The exercise: Reproduce the records below, substituting "screen assistant" for every occurrence of "GUI agent" and leaving everything else unchanged.

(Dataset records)
— START —
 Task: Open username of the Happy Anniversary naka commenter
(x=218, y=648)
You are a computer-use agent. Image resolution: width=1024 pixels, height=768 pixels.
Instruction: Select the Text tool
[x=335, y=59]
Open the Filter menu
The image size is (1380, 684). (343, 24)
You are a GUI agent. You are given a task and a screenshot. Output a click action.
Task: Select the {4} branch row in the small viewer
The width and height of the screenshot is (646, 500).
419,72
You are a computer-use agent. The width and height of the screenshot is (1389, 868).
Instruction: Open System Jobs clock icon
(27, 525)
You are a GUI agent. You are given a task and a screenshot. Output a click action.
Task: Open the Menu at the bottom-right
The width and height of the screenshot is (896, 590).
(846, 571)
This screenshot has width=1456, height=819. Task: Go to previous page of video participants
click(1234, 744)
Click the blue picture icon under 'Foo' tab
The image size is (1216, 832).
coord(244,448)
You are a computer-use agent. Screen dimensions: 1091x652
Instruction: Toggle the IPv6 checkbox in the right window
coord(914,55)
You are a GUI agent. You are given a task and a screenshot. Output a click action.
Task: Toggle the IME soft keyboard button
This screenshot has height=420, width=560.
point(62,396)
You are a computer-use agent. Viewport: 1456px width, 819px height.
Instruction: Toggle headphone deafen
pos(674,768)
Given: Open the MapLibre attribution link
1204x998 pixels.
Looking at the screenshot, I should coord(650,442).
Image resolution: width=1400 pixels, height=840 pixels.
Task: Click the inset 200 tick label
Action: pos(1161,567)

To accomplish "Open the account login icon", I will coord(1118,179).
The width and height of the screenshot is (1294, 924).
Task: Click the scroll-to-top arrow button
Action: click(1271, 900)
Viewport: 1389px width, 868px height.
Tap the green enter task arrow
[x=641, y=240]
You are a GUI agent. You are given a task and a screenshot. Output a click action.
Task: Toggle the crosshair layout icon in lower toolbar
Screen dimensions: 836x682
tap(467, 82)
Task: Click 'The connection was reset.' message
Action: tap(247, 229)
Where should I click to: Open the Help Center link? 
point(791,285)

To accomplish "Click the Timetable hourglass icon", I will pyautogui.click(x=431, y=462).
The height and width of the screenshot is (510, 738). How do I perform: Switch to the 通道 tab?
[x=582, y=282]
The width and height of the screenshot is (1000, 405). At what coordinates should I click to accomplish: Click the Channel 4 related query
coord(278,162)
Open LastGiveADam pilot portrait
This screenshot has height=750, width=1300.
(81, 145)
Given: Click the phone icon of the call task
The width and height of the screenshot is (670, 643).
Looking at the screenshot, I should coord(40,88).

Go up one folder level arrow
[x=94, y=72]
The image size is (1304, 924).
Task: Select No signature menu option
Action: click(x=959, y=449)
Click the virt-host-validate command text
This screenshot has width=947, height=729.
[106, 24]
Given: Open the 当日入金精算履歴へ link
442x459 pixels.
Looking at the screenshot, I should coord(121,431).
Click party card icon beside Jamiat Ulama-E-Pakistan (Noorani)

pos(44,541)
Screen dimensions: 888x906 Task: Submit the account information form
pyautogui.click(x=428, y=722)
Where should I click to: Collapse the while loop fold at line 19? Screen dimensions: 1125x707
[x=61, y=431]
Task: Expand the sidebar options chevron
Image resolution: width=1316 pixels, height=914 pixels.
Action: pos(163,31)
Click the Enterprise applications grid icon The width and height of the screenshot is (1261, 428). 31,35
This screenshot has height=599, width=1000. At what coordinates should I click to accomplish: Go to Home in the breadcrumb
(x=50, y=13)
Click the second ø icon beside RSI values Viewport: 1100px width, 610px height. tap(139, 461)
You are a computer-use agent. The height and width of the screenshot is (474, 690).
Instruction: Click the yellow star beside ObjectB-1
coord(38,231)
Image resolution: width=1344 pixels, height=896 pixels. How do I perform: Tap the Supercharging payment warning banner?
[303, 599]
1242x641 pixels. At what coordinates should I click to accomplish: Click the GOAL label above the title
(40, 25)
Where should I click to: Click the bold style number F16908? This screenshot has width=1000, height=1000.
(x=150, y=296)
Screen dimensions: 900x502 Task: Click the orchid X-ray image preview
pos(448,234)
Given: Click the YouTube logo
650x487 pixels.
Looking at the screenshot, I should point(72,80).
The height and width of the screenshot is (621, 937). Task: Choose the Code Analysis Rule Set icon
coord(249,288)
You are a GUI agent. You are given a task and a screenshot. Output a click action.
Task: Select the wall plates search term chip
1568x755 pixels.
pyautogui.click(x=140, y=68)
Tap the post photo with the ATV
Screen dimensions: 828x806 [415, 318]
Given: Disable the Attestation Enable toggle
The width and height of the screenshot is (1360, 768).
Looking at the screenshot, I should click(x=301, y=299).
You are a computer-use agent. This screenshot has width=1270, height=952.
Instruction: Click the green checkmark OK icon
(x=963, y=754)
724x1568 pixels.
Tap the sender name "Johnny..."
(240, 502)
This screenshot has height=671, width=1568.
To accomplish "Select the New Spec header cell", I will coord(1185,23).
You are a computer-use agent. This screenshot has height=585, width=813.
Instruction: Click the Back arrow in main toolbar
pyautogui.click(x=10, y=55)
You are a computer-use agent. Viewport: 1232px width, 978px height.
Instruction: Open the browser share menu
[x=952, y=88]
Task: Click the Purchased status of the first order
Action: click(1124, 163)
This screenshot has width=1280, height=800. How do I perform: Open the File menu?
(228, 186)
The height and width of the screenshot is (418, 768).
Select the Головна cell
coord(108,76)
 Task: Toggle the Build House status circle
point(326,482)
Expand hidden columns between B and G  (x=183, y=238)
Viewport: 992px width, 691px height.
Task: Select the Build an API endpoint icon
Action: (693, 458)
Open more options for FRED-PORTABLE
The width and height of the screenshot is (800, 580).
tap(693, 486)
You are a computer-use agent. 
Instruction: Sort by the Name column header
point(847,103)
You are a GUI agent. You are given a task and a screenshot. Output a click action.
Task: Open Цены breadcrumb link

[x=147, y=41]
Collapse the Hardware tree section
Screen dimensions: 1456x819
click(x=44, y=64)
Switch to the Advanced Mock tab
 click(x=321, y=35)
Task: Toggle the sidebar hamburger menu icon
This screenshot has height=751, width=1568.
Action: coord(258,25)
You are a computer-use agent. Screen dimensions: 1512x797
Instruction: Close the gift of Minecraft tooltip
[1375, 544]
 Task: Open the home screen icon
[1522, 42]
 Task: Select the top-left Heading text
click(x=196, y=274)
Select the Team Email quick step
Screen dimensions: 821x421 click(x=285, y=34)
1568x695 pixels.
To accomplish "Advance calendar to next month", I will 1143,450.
— END —
Solution to this task:
 Task: Open username of the Happy Anniversary naka commenter
(x=218, y=648)
You are a computer-use agent. Image resolution: width=1024 pixels, height=768 pixels.
Instruction: Select the Text tool
[x=335, y=59]
Open the Filter menu
The image size is (1380, 684). (343, 24)
You are a screen assistant. You are given a task and a screenshot. Output a click action.
Task: Select the {4} branch row in the small viewer
The width and height of the screenshot is (646, 500).
419,72
You are a computer-use agent. The width and height of the screenshot is (1389, 868).
Instruction: Open System Jobs clock icon
(27, 525)
You are a screen assistant. You are given a task and a screenshot. Output a click action.
Task: Open the Menu at the bottom-right
The width and height of the screenshot is (896, 590).
(846, 571)
This screenshot has width=1456, height=819. Task: Go to previous page of video participants
click(1234, 744)
Click the blue picture icon under 'Foo' tab
The image size is (1216, 832).
coord(244,448)
You are a computer-use agent. Screen dimensions: 1091x652
Instruction: Toggle the IPv6 checkbox in the right window
coord(914,55)
You are a screen assistant. You are given a task and a screenshot. Output a click action.
Task: Toggle the IME soft keyboard button
This screenshot has height=420, width=560.
point(62,396)
You are a computer-use agent. Viewport: 1456px width, 819px height.
Instruction: Toggle headphone deafen
pos(674,768)
Given: Open the MapLibre attribution link
1204x998 pixels.
Looking at the screenshot, I should coord(650,442).
Image resolution: width=1400 pixels, height=840 pixels.
Task: Click the inset 200 tick label
Action: pos(1161,567)

To accomplish "Open the account login icon", I will coord(1118,179).
The width and height of the screenshot is (1294, 924).
Task: Click the scroll-to-top arrow button
Action: click(1271, 900)
Viewport: 1389px width, 868px height.
Tap the green enter task arrow
[x=641, y=240]
You are a screen assistant. You are given a task and a screenshot. Output a click action.
Task: Toggle the crosshair layout icon in lower toolbar
Screen dimensions: 836x682
tap(467, 82)
Task: Click 'The connection was reset.' message
Action: tap(247, 229)
Where should I click to: Open the Help Center link? 
point(791,285)

To accomplish "Click the Timetable hourglass icon", I will pyautogui.click(x=431, y=462).
The height and width of the screenshot is (510, 738). How do I perform: Switch to the 通道 tab?
[x=582, y=282]
The width and height of the screenshot is (1000, 405). At what coordinates should I click to accomplish: Click the Channel 4 related query
coord(278,162)
Open LastGiveADam pilot portrait
This screenshot has height=750, width=1300.
(81, 145)
Given: Click the phone icon of the call task
The width and height of the screenshot is (670, 643).
Looking at the screenshot, I should coord(40,88).

Go up one folder level arrow
[x=94, y=72]
The image size is (1304, 924).
Task: Select No signature menu option
Action: click(x=959, y=449)
Click the virt-host-validate command text
This screenshot has width=947, height=729.
[106, 24]
Given: Open the 当日入金精算履歴へ link
442x459 pixels.
Looking at the screenshot, I should coord(121,431).
Click party card icon beside Jamiat Ulama-E-Pakistan (Noorani)

pos(44,541)
Screen dimensions: 888x906 Task: Submit the account information form
pyautogui.click(x=428, y=722)
Where should I click to: Collapse the while loop fold at line 19? Screen dimensions: 1125x707
[x=61, y=431]
Task: Expand the sidebar options chevron
Image resolution: width=1316 pixels, height=914 pixels.
Action: pos(163,31)
Click the Enterprise applications grid icon The width and height of the screenshot is (1261, 428). 31,35
This screenshot has height=599, width=1000. At what coordinates should I click to accomplish: Go to Home in the breadcrumb
(x=50, y=13)
Click the second ø icon beside RSI values Viewport: 1100px width, 610px height. tap(139, 461)
You are a computer-use agent. The height and width of the screenshot is (474, 690).
Instruction: Click the yellow star beside ObjectB-1
coord(38,231)
Image resolution: width=1344 pixels, height=896 pixels. How do I perform: Tap the Supercharging payment warning banner?
[303, 599]
1242x641 pixels. At what coordinates should I click to accomplish: Click the GOAL label above the title
(40, 25)
Where should I click to: Click the bold style number F16908? This screenshot has width=1000, height=1000.
(x=150, y=296)
Screen dimensions: 900x502 Task: Click the orchid X-ray image preview
pos(448,234)
Given: Click the YouTube logo
650x487 pixels.
Looking at the screenshot, I should point(72,80).
The height and width of the screenshot is (621, 937). Task: Choose the Code Analysis Rule Set icon
coord(249,288)
You are a screen assistant. You are given a task and a screenshot. Output a click action.
Task: Select the wall plates search term chip
1568x755 pixels.
pyautogui.click(x=140, y=68)
Tap the post photo with the ATV
Screen dimensions: 828x806 [415, 318]
Given: Disable the Attestation Enable toggle
The width and height of the screenshot is (1360, 768).
Looking at the screenshot, I should click(x=301, y=299).
You are a computer-use agent. This screenshot has width=1270, height=952.
Instruction: Click the green checkmark OK icon
(x=963, y=754)
724x1568 pixels.
Tap the sender name "Johnny..."
(240, 502)
This screenshot has height=671, width=1568.
To accomplish "Select the New Spec header cell", I will coord(1185,23).
You are a computer-use agent. This screenshot has height=585, width=813.
Instruction: Click the Back arrow in main toolbar
pyautogui.click(x=10, y=55)
You are a computer-use agent. Viewport: 1232px width, 978px height.
Instruction: Open the browser share menu
[x=952, y=88]
Task: Click the Purchased status of the first order
Action: click(1124, 163)
This screenshot has width=1280, height=800. How do I perform: Open the File menu?
(228, 186)
The height and width of the screenshot is (418, 768).
Select the Головна cell
coord(108,76)
 Task: Toggle the Build House status circle
point(326,482)
Expand hidden columns between B and G  (x=183, y=238)
Viewport: 992px width, 691px height.
Task: Select the Build an API endpoint icon
Action: (693, 458)
Open more options for FRED-PORTABLE
The width and height of the screenshot is (800, 580).
tap(693, 486)
You are a computer-use agent. 
Instruction: Sort by the Name column header
point(847,103)
You are a screen assistant. You are given a task and a screenshot. Output a click action.
Task: Open Цены breadcrumb link

[x=147, y=41]
Collapse the Hardware tree section
Screen dimensions: 1456x819
click(x=44, y=64)
Switch to the Advanced Mock tab
 click(x=321, y=35)
Task: Toggle the sidebar hamburger menu icon
This screenshot has height=751, width=1568.
Action: coord(258,25)
You are a computer-use agent. Screen dimensions: 1512x797
Instruction: Close the gift of Minecraft tooltip
[1375, 544]
 Task: Open the home screen icon
[1522, 42]
 Task: Select the top-left Heading text
click(x=196, y=274)
Select the Team Email quick step
Screen dimensions: 821x421 click(x=285, y=34)
1568x695 pixels.
To accomplish "Advance calendar to next month", I will 1143,450.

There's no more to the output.